Investors have clearly come to appreciate the high returns on capital and the growth runway these firms offer.

Wealth management and investment groups also feature on the 12-month highs, with stocks as varied as Chrysalis Investments (CHRY), Frenkel Topping (FEN:AIM), Georgia Capital (CGEO) and Liontrust Asset Management (LIO) featuring on the list.

As markets hit new highs, it’s reasonable to expect well-run asset managers to benefit from both rising prices and net inflows.


With the market almost at its highs, it makes sense that there aren’t many lows to mention. Also, their number hasn’t grown particularly in the past week, rather the list of stocks has varied, although several names have made repeat appearances.

The most common stocks on the list are natural resources companies, mainly in the basic materials and oil and gas sectors, which seems anomalous given the strength of base metals and crude oil in recent weeks. Meanwhile, a trio of non-resource stocks stand out.
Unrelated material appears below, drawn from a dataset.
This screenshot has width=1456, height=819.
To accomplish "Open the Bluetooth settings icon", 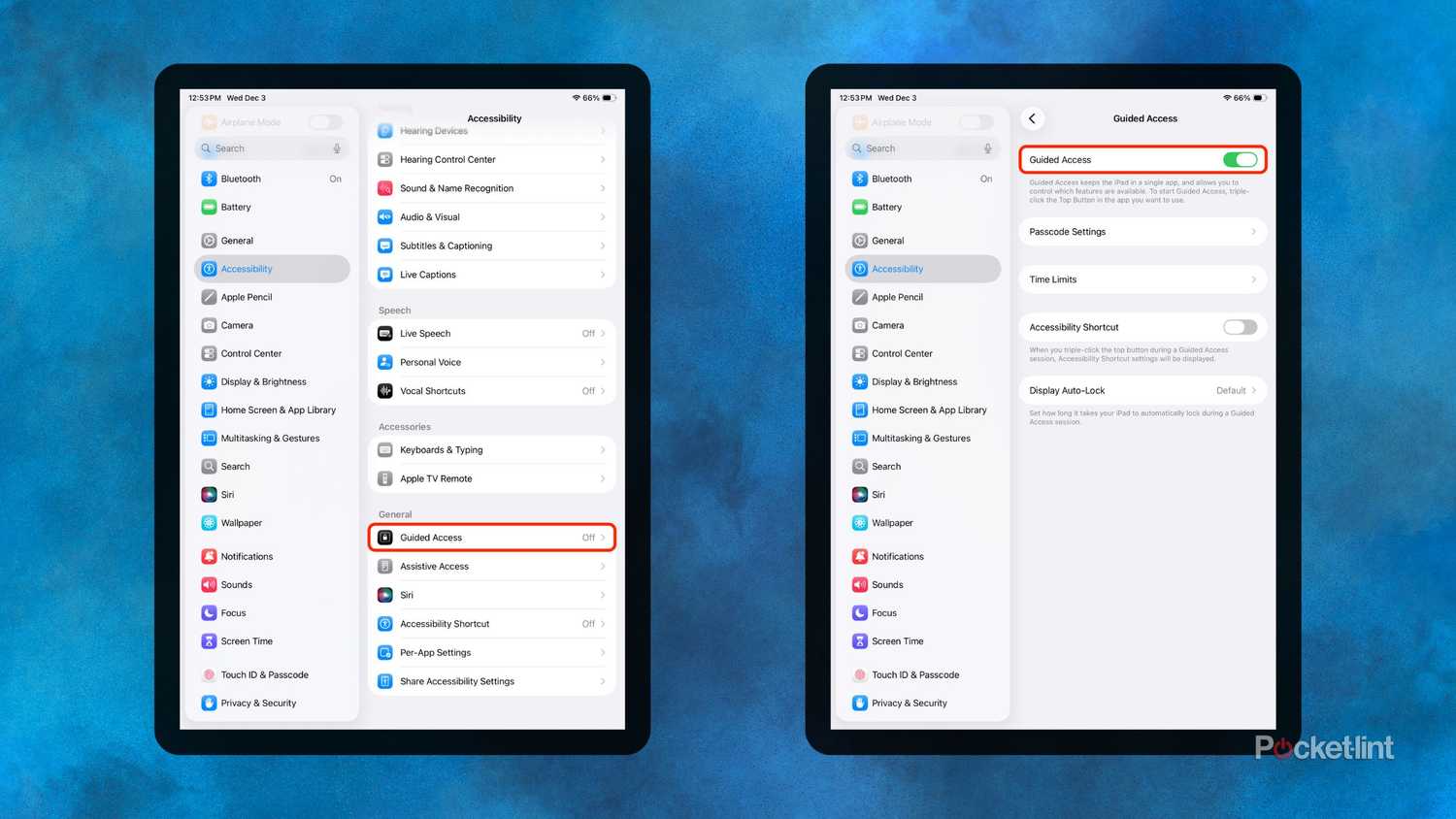I will click(209, 179).
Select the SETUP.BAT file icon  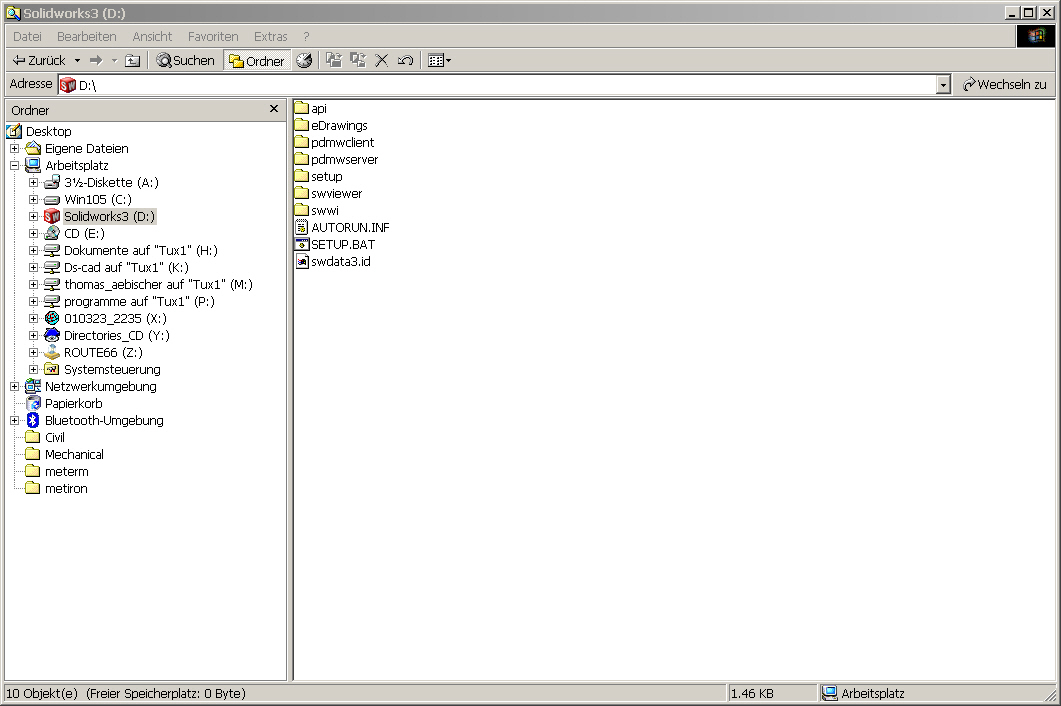click(303, 245)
TP Group (TPG:AIM) is a software and consulting business which took a hit to margins during the pandemic but looks to have stabilised and is shedding its non-core engineering operations.

Parsley Box (MEAL:AIM) joined the stock market in April this year so technically it isn’t making a 12-month low. The stock listing clearly wasn’t a roaring success, possibly because the Baby Boomer meal delivery story was a bit long in the tooth by the time the company came to market.

Foresight Group (FSG) has also been on the stock market for less than 12 months. It invests in green projects such as waste to energy, wind and solar farms and battery storage, so it is something of a surprise to see it making effective 12-month lows (in reality, an all-time low) in the current environment.

Shares will be publishing the list of stocks hitting 12-months highs and lows on a regular basis going forward.